Building a vault using blinded co-signers

This innovative approach emphasizes minimizing the information available to co-signers about transactions to enhance the protection of fund movements on the blockchain. The uniqueness of this system lies in its ability to ensure that co-signers are engaged in validating transactions based on preset policies, particularly verifying the correctness of a transaction's timelock via Zero-Knowledge (ZK) proofs before approval. The prototype is structured around four principal transaction types: vault_deposit, vault_recovery, unvault, and unvault_recovery, each pre-signed to cater to various scenarios involving the deposit, recovery, and use of funds within the vault. A significant feature of this setup is that it allows fund owners or their designated watchtower to redirect funds to a recovery address if an unauthorized access attempt is noticed, provided at least one signer strictly follows the protocol to guarantee fund security. For further exploration, detailed documentation and code have been made available on GitHub, accessible through documentation and prototype links. However, it's highlighted that this prototype is for testing environments only, such as regtest and signet, and not for real funds until thoroughly vetted. A challenge identified is the time-consuming process required for ZK proofs, especially in proving key and nonce aggregation adherence to the protocol without revealing sensitive details to co-signers. Efforts are underway to reduce this proving time significantly.
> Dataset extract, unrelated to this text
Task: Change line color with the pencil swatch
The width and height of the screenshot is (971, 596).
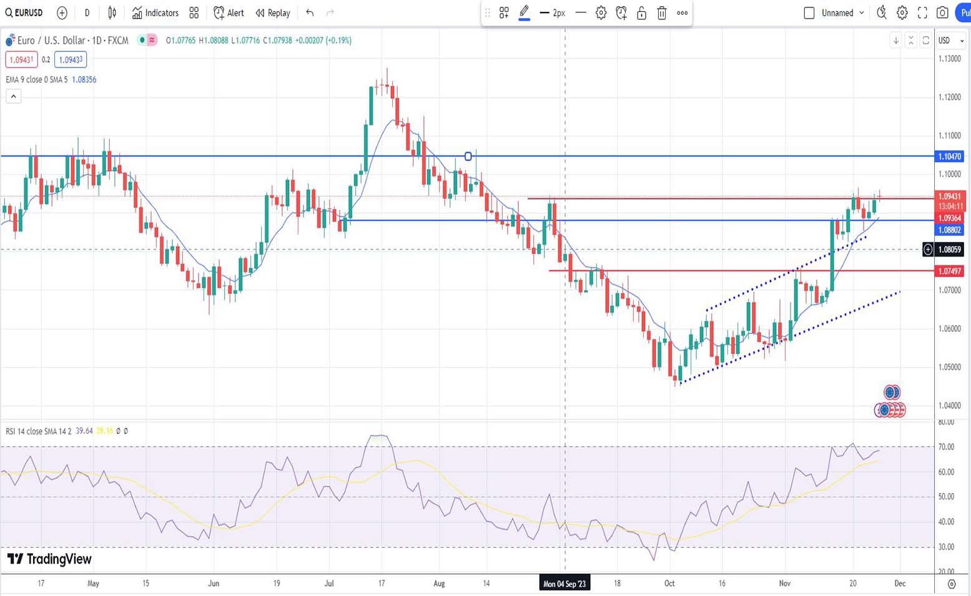Action: (525, 12)
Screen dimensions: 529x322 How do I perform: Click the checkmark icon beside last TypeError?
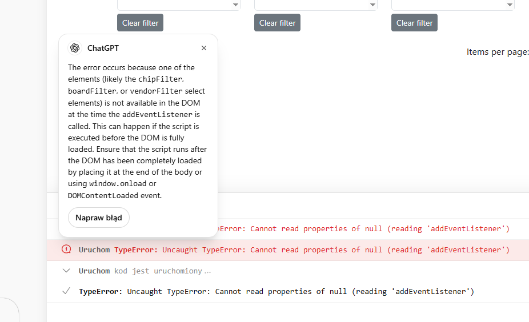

The initial part of the email acknowledges the recipient's work and expresses admiration for their efforts, indicating a positive reception and belief in the potential of blind co-signers to replicate specific functionalities on the Bitcoin platform. It specifically mentions the possibility of emulating certain Bitcoin script op_codes for Elf-trace and other fraud-proof applications, suggesting that this could significantly enhance the protocol's functionality and acceptance within the ecosystem. Highlighting the challenge of establishing trust in co-signers, the sender proposes a strategic approach to maximize their utility by emulating essential Bitcoin script op_codes. This strategy could enable the development of a robust protocol, possibly implemented using Trusted Execution Environments (TEEs), slashable bonds on alternative chains, or a combination thereof. The proposed simplicity of implementation would facilitate verification across different programming languages, potentially enhancing the protocol’s credibility and adoption. Furthermore, the visibility of these op_code executions on-chain is argued to be crucial for validating demand for such features and countering Miner Extractable Value (MEV) arguments. The sender stresses the importance of maintaining a track record of co-signers' honesty and liveness as a fundamental aspect of the system's trustworthiness.

In response, the recipient elaborates on generalizing the setup to accommodate more sophisticated ZK proofs within the protocol. They propose creating a taproot address that commits to a zk-verifier controlled by co-signers, allowing for proofs of valid spending according to committed policies, such as emulating covenants. This approach opens up possibilities for utilizing various proof systems, including TEEs, with the commitment uniquely identifying them. Building a reputation for co-signers with well-known public keys is considered crucial, as combining multiple reputable co-signers can achieve robust quorums without their mutual awareness. This discussion underscores the potential for achieving significant adoption and usage of the project, acknowledging the broader challenge of gaining widespread industry acceptance. The dialogue suggests that bootstrapping trust in co-signers could provide valuable insights into which op_codes might be considered for future soft forks, contributing to the ecosystem's growth and improvement.